If I hold a positive charge in my hand and there are positive charges of equal magnitude 1 mm to your north and 1 mm to your east then the direction of the force on the charge I am holding is towards the north-east direction.

Reasoning:

It is given that there is a positive charge in my hand. There are two more positive charges with the same magnitude. One is 1 mm far towards the east, and the other one is 1 mm far towards the north.
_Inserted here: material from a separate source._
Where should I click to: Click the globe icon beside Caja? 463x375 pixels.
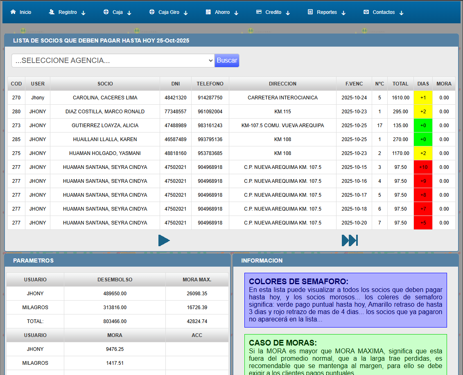coord(106,12)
It is required to find the direction of the force acting on the charge in my hand.

Let the magnitude of the charge in my hand is Q, and the magnitude of the other charges is q.
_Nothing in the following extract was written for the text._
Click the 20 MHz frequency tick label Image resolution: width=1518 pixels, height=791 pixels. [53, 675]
Thus the electric force applied on the charge in my hand due to each other is,

$F=\frac{kQq}{r^2}$

Here k is the Coulomb constant, and r is the distance between the charges.

It is also known that the force on a positive charge due to another positive charge is acted outwards.

Thus, the force on the charge due to the charge on the east is,

$\vec{F_1}=\frac{kQq}{( 10^{-3}\text{ m})^2}\hat{i}$

And the force on the charge due to the charge on the north is,

$\vec{F_2}=\frac{kQq}{( 10^{-3}\text{ m})^2}\hat{j}$

As the forces are equal in magnitude and one is perpendicular to the other, thus the net force will be acted at an angle of $45^\circ$ from the north or from the north direction.